29 January 2007

DISPATCH 011--29 JAN 2007

“Many daughters have done well,
But you excel them all.”

Psalm 31:29

As I have been visiting our soldiers at the different FOBs, it is apparent to me that we are in what some call “the gloom period.” The gloom period is the point in the deployment where, even though we have completed almost four months of it, we realize that more than half of our time remains. It is easy to get depressed, irritable, and frustrated. Unfortunately, instead of each of us finding some way to cope from within ourselves, we at times take it on those around us. The gloom period is a natural and normal phase of a deployment, but can we do something in order to cope?

Before the birth of our first child, one of the things my wife made me promise not to tell her during his delivery was to “suck it up.” I did not (but almost did) tell her that then, and I will not tell it to you now. Instead I suggest that we must start with being aware of what is really causing our problems. Most if not all of us have suffered from misplaced frustration. Since we cannot voice our anger at the source (boss, spouse, co-workers, family members, etc.), we often take it out on those with whom we feel more comfortable. We can behave this way at home, in Iraq, or in both places via the phone and internet. The real issue is that by month four, the newness of the deployment is gone and the complications from it have piled up. The deployment itself is at the heart of the problem, but it is hard to take out our frustrations on an idea rather than a person.

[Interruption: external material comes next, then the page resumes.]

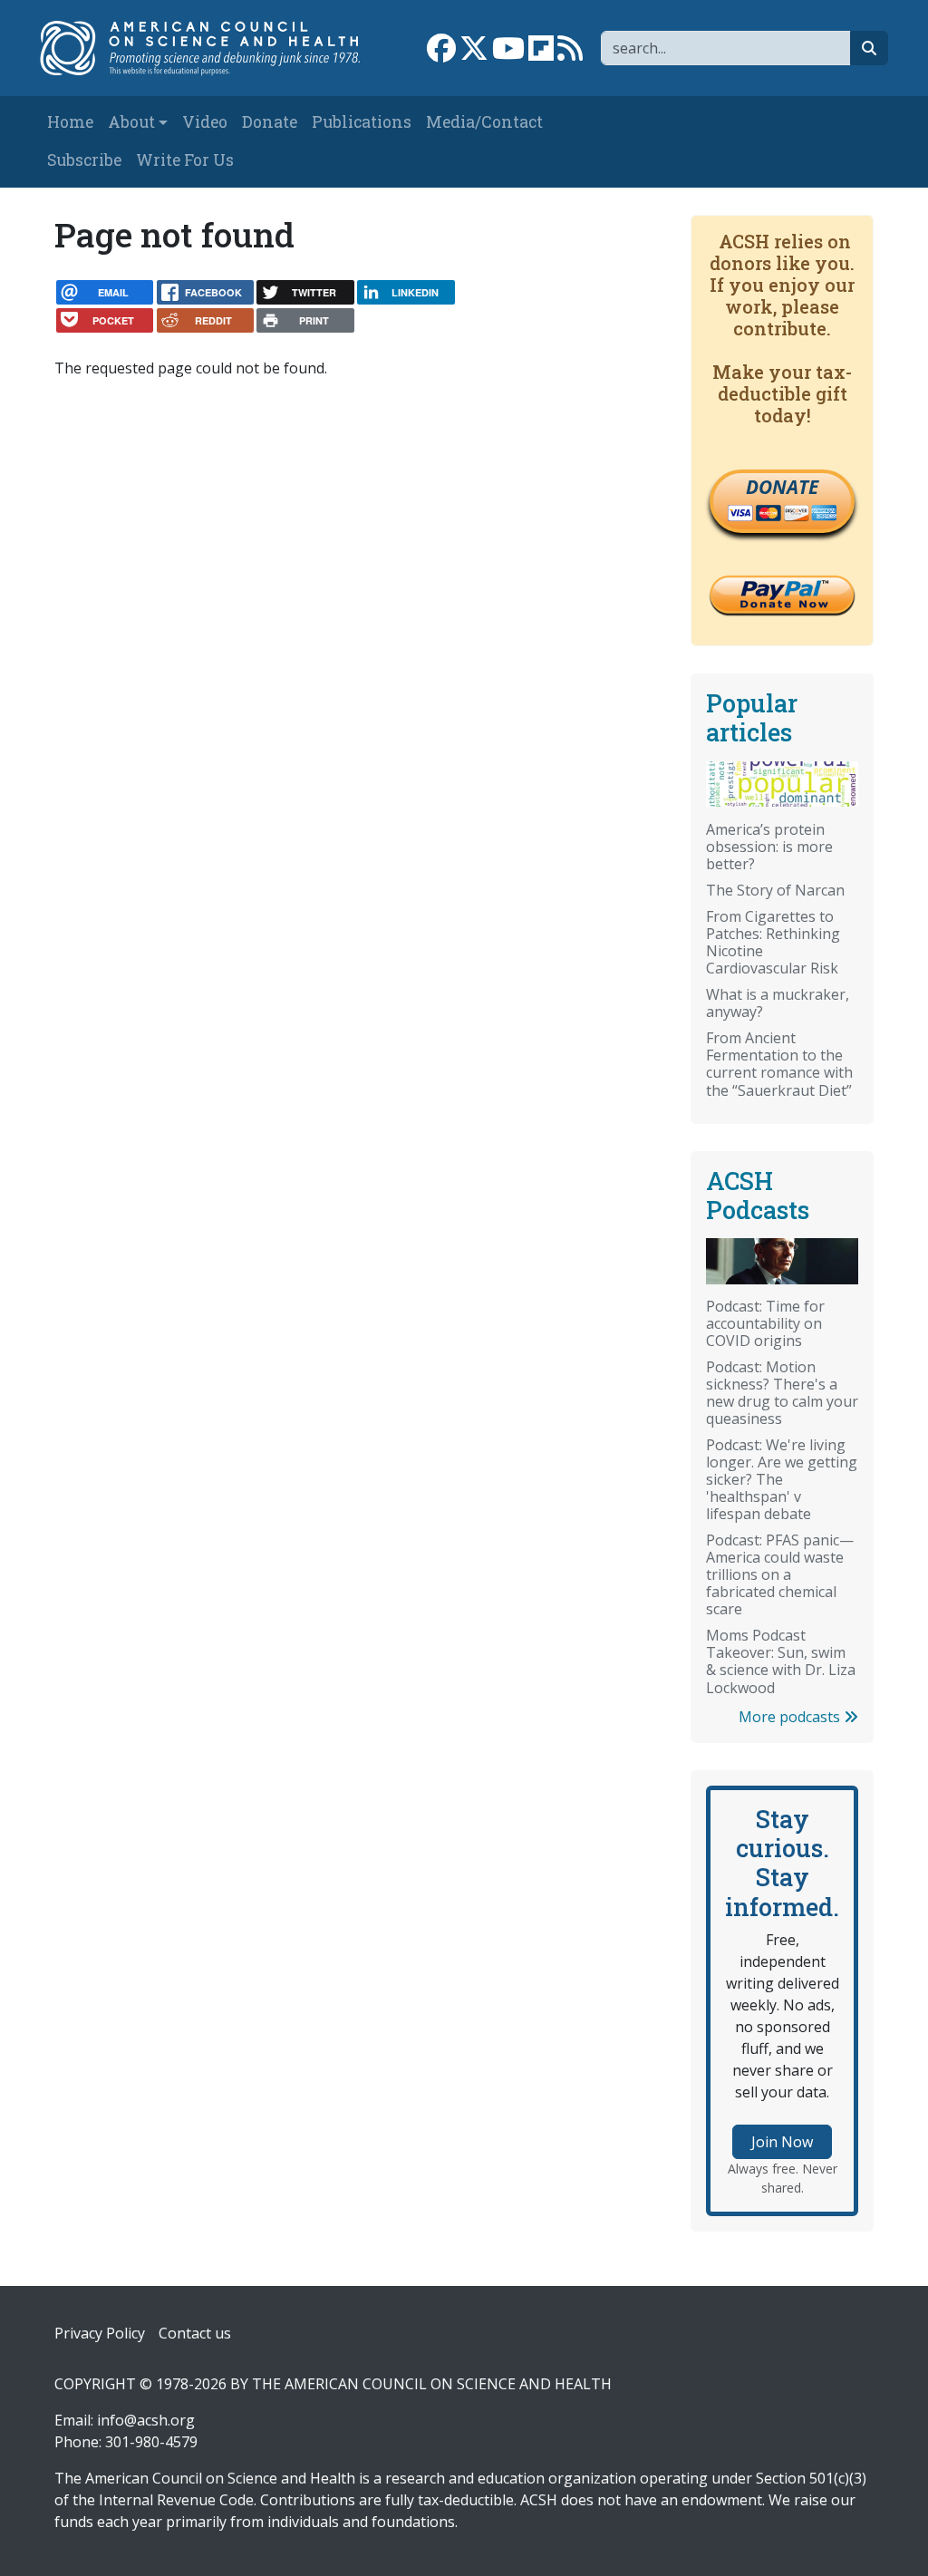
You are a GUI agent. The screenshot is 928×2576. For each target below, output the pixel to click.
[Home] (209, 48)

My heart goes out especially to the wives and families back at home, because, during this or any deployment, I believe you have a greater challenge. We stay pretty busy here, and it is easy to watch the day pass when it is filled with mission responsibilities. You, however, while being just as busy, also have to get through the day not knowing exactly what is happening over here. While we might be residing safely inside our FOBs at the moment you think of us, you do know for sure. I think the other problem with having a deployed spouse is that people you meet or talk to immediately begin to ask how your soldier is doing and tend to overlook you. While you appreciate their concern, it has to be difficult to constantly answer how your husband or wife is doing while not having people ask how you are doing. I can picture the thought in your overhead cartoon bubble (my term for what we think but do not say) when someone tells you that your husband is a hero, “Well my hero, when he is home, cannot seem to complete the burdensome task of picking up his dirty socks off the floor and putting them in the laundry basket.” The final hurdle you must face is that those with children never really get a break from being Mommy (or Daddy). Even the busiest soldiers get a little time to themselves, but the Moms and Dads on the home-front are never off the "Mommy-clock."

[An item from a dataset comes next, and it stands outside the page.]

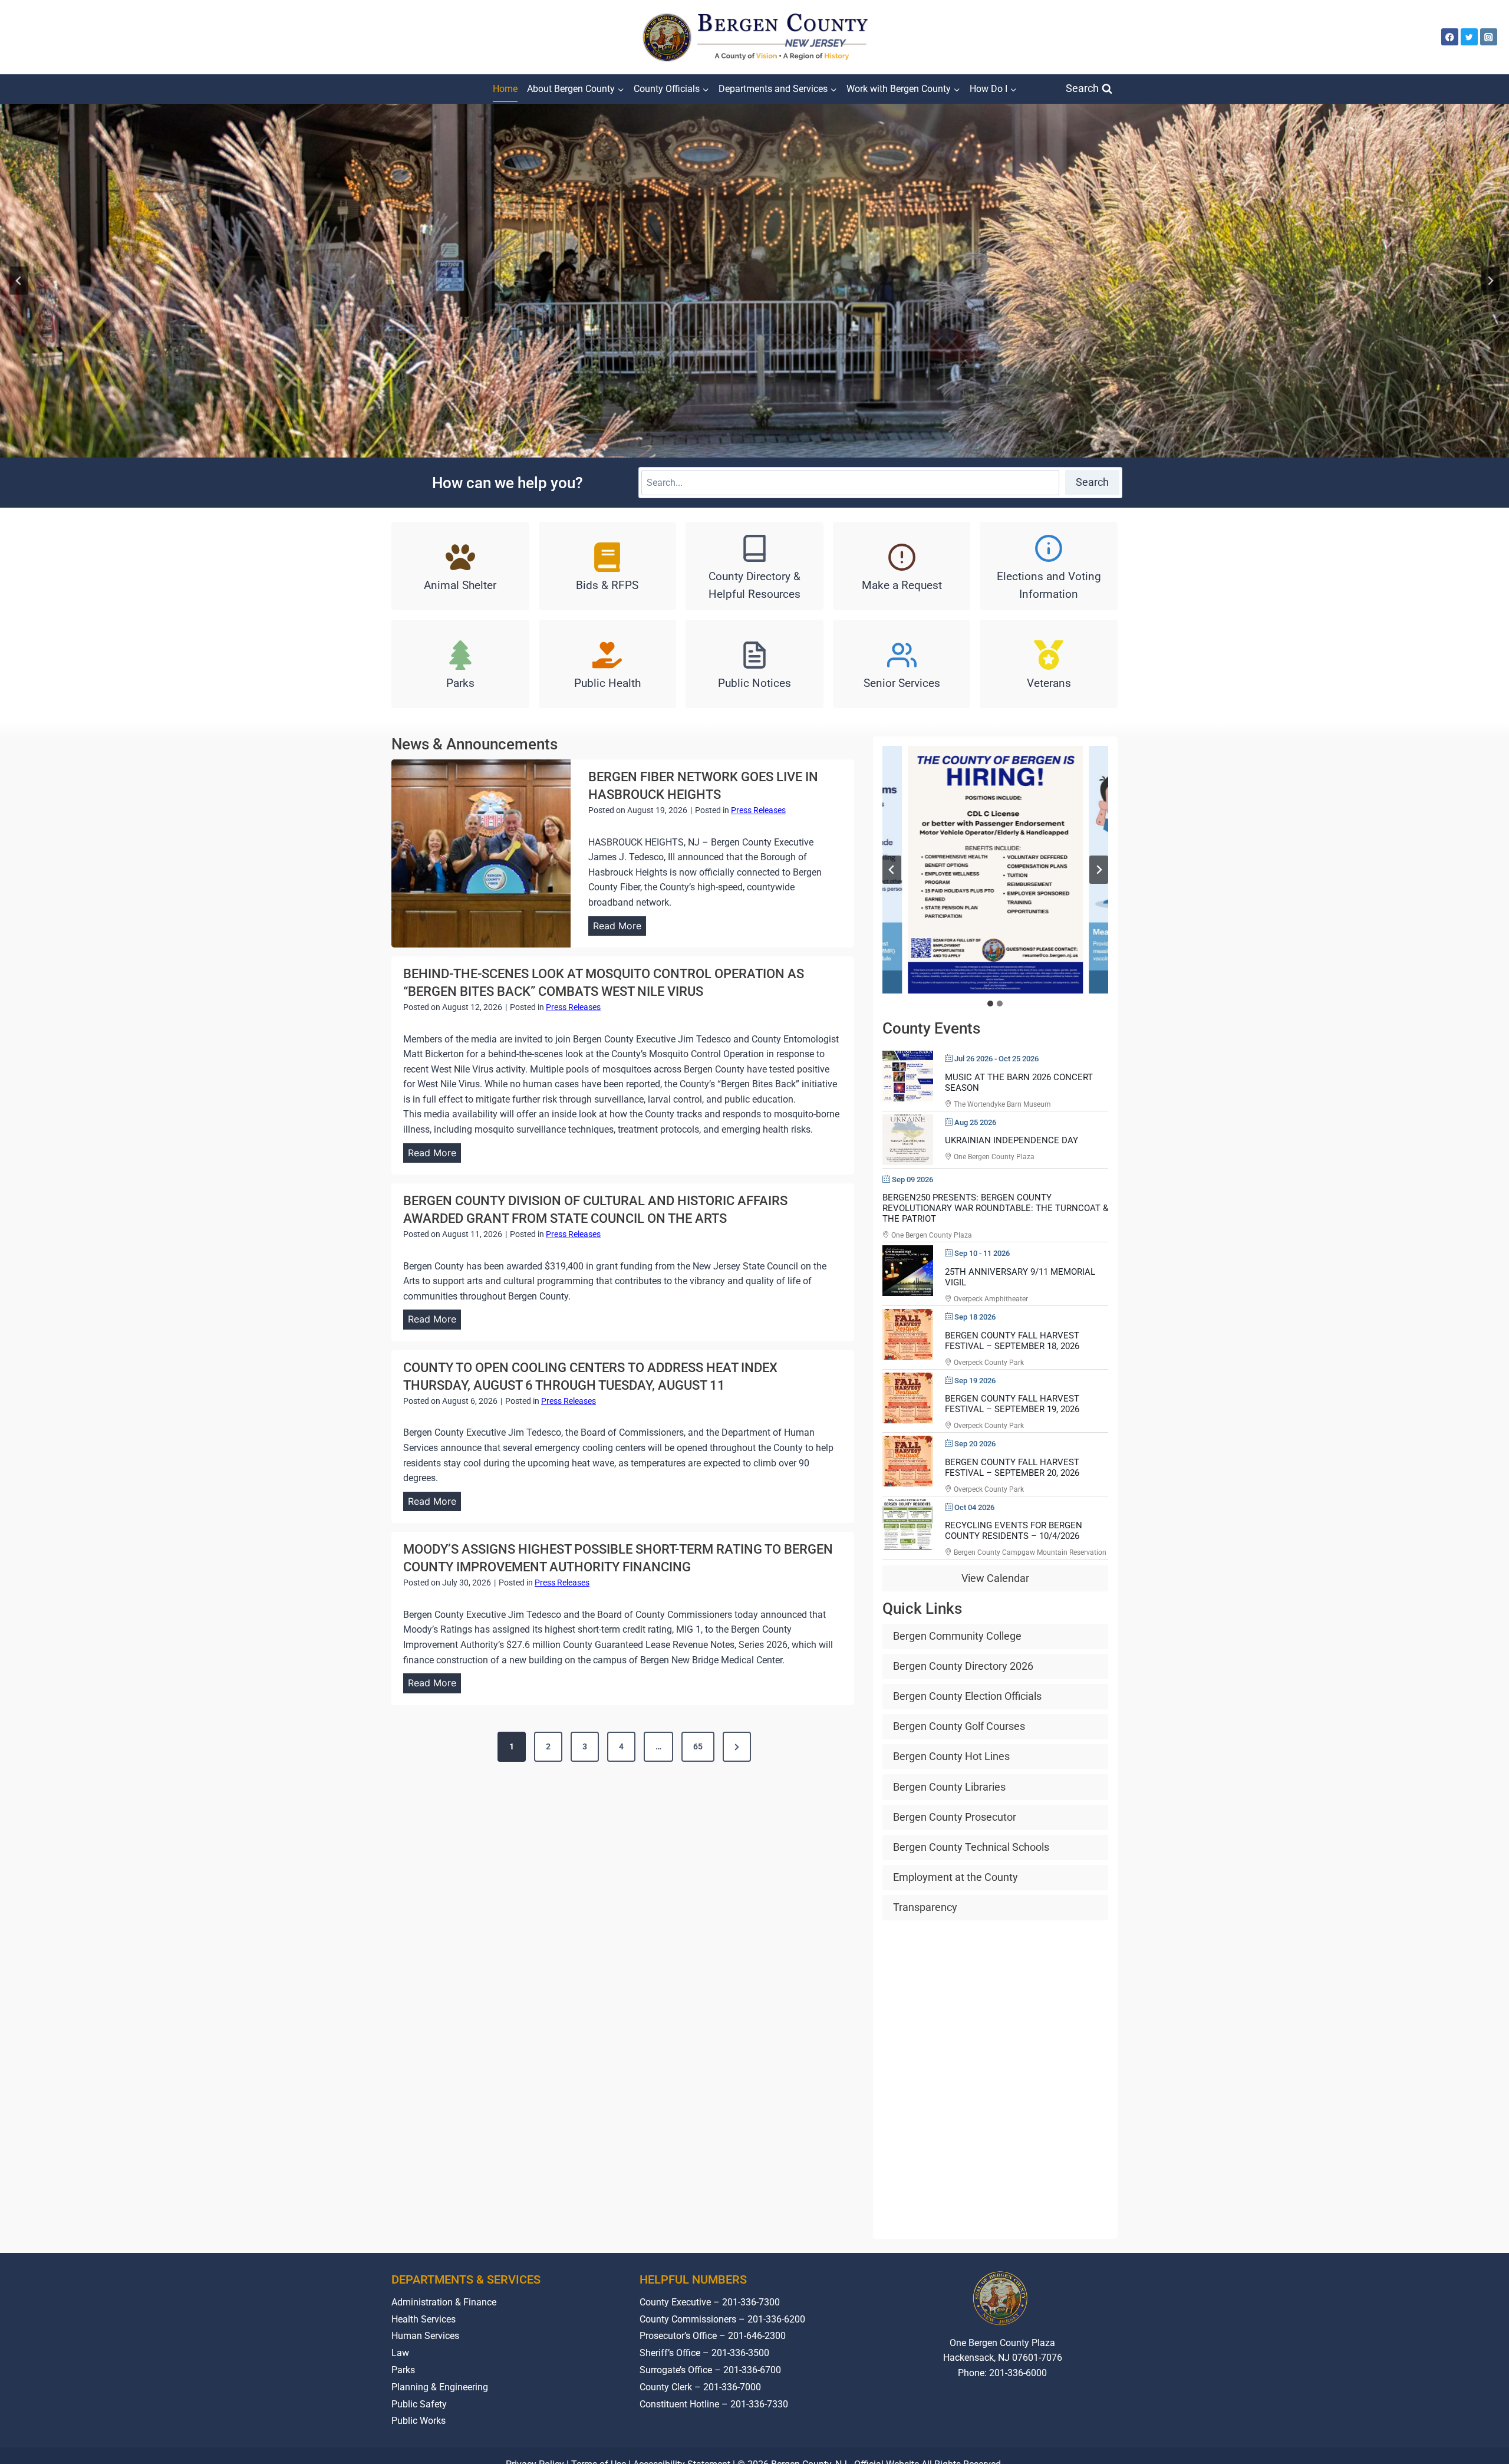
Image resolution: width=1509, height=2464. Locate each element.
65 (698, 1746)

I chose the Scripture for this dispatch because you are doing well and deserve as much or more honor than we do. I believe that you have made the greater sacrifice. And even in this gloom period of the deployment, you continue to do the things at home that keep us focused on our missions here and their safe conduct. Your efforts have not and do not go unnoticed by your spouses or by God.

One of my prayers for all the family members back home is that in times of great anxiety and frustration that you will discover a sense of God’s grace. You are not going through this alone, and you are not without help. Just as I am often surprised by how and where God is working over here, I know that you will find Him working in and through some of the most difficult situations back at home.

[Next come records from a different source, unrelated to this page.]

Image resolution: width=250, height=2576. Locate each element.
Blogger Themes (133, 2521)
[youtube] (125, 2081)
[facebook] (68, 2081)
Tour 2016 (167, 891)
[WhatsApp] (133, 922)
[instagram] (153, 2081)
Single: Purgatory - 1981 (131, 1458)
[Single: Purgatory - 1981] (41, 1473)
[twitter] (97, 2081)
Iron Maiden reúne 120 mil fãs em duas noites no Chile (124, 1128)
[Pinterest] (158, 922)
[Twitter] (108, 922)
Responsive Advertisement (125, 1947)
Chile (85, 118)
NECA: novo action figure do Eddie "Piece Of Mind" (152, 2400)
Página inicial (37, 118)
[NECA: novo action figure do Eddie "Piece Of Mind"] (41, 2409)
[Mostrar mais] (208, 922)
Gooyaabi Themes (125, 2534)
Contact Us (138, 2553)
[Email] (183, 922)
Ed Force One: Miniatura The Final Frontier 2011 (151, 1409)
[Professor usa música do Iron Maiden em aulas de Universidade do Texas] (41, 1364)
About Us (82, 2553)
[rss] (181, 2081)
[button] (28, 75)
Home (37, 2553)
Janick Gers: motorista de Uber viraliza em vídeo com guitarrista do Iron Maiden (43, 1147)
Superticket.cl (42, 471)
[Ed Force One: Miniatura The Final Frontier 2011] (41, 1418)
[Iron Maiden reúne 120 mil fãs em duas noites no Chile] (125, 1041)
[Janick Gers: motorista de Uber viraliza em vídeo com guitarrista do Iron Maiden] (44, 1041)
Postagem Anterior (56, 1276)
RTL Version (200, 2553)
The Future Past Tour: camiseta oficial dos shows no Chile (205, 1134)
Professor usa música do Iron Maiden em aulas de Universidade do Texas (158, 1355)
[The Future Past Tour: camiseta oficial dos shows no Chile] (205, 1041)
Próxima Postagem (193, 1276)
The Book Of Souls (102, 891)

It is during times like these that we develop our wisdom. We can only gain wisdom by patiently enduring during times of trial. We earn it when we are faithful to the promises we have made to God, to each other, and to ourselves. I try to remind our soldiers (in a non-preachy way) that, with the limited amount of time we have in this life, we cannot think of our time in Iraq as a waste. God, through His grace, can use this time to prepare us for the future: preparing us not for our sake, but for others.

I feel blessed by the daily acts of grace I see our soldiers do. God has also blessed me through this deployment by getting to know some of the families that support the great men and women of the Warhorse Battalion. Because of your faithfulness, patience, hope, and fortitude, this time in Iraq has not and will not be a waste. You truly "excel them all."